芦屋芸術|同人誌・現代詩・小説

亀と白いキキョウ(続続続)

 朝方、豪雨がやって来た。しかし私は、この土曜日の午前中に二つのお願いを胸に秘めていた。

 一つのお願いは、週に一回やっている、庭の池の掃除をやりたかった。もう一つのお願いは、洗濯だった。九時前にはパラつく程度の空模様になった。私は断固として二つのお願いを実行に移した。

 池の掃除が終わって、いつものようにしばらく亀と遊んだ。彼は白いキキョウの前を通り過ぎて、門前へ急いだ。それは「家庭の平和」からの脱走計画だった。

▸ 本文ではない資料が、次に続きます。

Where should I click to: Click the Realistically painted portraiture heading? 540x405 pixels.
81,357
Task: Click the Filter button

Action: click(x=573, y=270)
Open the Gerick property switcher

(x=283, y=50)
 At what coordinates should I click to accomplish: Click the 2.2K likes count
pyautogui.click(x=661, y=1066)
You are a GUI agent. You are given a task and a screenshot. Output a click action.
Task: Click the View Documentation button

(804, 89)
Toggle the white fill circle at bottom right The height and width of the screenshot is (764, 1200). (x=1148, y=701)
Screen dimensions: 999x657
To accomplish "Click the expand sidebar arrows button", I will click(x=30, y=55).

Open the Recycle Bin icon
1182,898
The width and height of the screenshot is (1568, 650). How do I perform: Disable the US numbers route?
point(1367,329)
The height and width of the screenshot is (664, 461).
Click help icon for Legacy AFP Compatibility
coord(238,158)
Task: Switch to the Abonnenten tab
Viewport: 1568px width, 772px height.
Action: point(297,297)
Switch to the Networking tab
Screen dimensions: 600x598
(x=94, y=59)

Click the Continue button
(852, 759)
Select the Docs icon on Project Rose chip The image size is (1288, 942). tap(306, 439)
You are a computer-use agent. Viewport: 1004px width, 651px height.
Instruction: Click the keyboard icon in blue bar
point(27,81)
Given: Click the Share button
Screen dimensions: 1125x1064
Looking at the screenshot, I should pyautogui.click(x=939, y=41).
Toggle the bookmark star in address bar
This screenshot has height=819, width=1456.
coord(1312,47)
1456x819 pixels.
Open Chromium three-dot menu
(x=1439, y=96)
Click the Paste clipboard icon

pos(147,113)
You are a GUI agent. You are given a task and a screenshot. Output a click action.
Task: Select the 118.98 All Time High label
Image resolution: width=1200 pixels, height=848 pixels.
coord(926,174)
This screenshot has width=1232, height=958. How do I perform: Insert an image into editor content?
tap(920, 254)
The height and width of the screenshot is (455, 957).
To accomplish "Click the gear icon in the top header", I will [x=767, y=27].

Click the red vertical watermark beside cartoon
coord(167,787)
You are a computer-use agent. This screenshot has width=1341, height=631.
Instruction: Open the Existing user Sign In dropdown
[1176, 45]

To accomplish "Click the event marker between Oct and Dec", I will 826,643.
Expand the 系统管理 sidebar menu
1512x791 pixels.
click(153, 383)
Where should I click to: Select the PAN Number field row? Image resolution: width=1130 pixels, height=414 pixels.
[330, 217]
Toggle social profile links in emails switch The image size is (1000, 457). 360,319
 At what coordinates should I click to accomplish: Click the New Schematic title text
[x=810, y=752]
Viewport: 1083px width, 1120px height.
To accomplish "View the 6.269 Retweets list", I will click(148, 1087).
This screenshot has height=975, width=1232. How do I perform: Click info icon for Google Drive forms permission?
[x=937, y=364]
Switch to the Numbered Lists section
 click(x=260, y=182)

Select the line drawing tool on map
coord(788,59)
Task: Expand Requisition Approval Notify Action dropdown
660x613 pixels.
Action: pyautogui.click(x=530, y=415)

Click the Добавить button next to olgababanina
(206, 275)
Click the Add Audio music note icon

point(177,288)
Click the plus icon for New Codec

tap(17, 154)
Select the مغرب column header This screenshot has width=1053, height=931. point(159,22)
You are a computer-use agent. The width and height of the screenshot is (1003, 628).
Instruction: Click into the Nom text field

 私は思い出す……六月下旬から咲き始めたキキョウは、五十日足らずでいくつ花をしぼませ、また、いくつ新しい花を咲かせたことだろう。これから晩秋に向かって葉も茎もすべてが枯れるまで、いくつの花がこの世に出て、しぼみ、去っていくのだろう。

 まだ小雨がパラつく中、エイヤッ! 第二のお願い、私は洗濯も決行した。昼前から晴れになる、それにすべてを賭けた。

 十一時十四分、この文章を書き終わったとき、空には晴れ間が出た。